Assume we have a set of numbers $\{ 1, 2, ..., n \}$ and a set of subsets $\{ M_1, ..., M_s \}$, such that $|M_i| = k$ and $\forall i,j\ (i\ne j\implies|M_i \cap M_j| = 1)$.

Let's define 2-chain -- it is two subsets, $M_i, M_j$ with one common element - $x$ and for every element $y \in M_i$ true that $y < x$, and and for every element $z \in M_j$ true that $z > x$. It's increasing 2-chain and in the same way we could define decreasing 2-chain.

We make a random permutation of numbers.

Proof that if there is exist such permutation that there is no 2-chains, that it's possible to colour all numbers in a way that all $M_i$ will be bicolored.

I think that we should use Lovász local lemma, but I can't build proper probability space.

• @bof , of course, for $i \neq j$, sorry for mistake in formulation. – DislocatedShoulder Dec 21 '15 at 5:37
• Accidentally, I omitted the condition about the 1-point intersections.
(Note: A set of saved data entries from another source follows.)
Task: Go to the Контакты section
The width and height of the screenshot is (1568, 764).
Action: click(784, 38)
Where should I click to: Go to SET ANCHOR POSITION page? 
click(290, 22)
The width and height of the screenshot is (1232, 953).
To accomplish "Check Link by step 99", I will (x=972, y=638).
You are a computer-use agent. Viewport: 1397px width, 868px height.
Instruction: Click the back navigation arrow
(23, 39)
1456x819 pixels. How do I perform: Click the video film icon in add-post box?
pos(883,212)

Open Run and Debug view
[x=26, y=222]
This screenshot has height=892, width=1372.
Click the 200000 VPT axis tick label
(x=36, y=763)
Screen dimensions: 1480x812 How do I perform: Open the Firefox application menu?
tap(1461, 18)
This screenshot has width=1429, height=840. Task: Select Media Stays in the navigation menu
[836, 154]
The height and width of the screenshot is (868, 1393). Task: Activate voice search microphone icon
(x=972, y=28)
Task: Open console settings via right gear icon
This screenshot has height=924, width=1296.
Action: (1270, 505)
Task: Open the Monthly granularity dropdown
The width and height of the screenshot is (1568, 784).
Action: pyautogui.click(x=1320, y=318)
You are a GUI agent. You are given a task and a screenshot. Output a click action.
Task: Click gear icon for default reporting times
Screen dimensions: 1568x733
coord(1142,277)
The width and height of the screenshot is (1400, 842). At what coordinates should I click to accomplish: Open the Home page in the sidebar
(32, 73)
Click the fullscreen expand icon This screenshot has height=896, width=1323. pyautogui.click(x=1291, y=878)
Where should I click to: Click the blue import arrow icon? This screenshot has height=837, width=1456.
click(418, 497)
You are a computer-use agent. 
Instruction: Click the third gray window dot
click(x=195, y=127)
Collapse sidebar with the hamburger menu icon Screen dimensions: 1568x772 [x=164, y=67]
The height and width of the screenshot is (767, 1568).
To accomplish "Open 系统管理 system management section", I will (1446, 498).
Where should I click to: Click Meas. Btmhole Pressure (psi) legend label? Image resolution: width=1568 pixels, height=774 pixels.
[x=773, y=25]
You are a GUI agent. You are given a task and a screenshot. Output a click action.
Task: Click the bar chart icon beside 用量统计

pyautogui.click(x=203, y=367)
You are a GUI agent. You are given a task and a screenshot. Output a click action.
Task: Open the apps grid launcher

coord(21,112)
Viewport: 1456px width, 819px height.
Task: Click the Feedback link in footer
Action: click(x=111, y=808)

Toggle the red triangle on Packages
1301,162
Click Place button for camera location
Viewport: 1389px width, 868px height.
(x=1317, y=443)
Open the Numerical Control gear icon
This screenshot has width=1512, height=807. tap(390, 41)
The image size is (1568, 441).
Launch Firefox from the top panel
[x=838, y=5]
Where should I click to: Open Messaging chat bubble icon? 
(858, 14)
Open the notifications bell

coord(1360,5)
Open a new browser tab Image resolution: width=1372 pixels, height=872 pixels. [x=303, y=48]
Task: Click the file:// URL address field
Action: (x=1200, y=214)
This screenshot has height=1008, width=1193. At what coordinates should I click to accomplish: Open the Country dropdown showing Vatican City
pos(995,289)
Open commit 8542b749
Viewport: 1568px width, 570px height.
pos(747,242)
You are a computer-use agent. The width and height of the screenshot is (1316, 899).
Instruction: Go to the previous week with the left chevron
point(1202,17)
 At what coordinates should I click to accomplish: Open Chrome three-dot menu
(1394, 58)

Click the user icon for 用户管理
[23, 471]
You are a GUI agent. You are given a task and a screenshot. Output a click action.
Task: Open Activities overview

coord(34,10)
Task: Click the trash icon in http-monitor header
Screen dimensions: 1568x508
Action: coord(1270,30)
Now I have inserted the non-empty intersections and (I hope) it seems to be fine. – Włodzimierz Holsztyński Dec 21 '15 at 5:44
• I feel that the globally ordered together with the later appearance of the non-empty intersection are after all ok. The 1-point follows from these conditions. – Włodzimierz Holsztyński Dec 21 '15 at 5:48
• @Włodzimierz Holsztyński yes, thank you for reformulation. I think I'd like to remain both formulation of problems, cause your smoother and more general, and mine, cause it's original problem in form that I have heard it. – DislocatedShoulder Dec 21 '15 at 5:53
• Why can't you just, for each element of $S$ (or each $M_i$), colour the top element red and the bottom element blue? What am I missing? – bof Dec 21 '15 at 6:51

Yes. Let $S$ be a family of finite subsets of some linearly ordered set $L.$ Suppose that each member of $S$ has at least two elements, and that no two members of $S$ form a "globally ordered pair". Then we can color every element of $L$ red or blue so that, for each $X\in S,$ the top element of $X$ is red and the bottom element of $X$ is blue.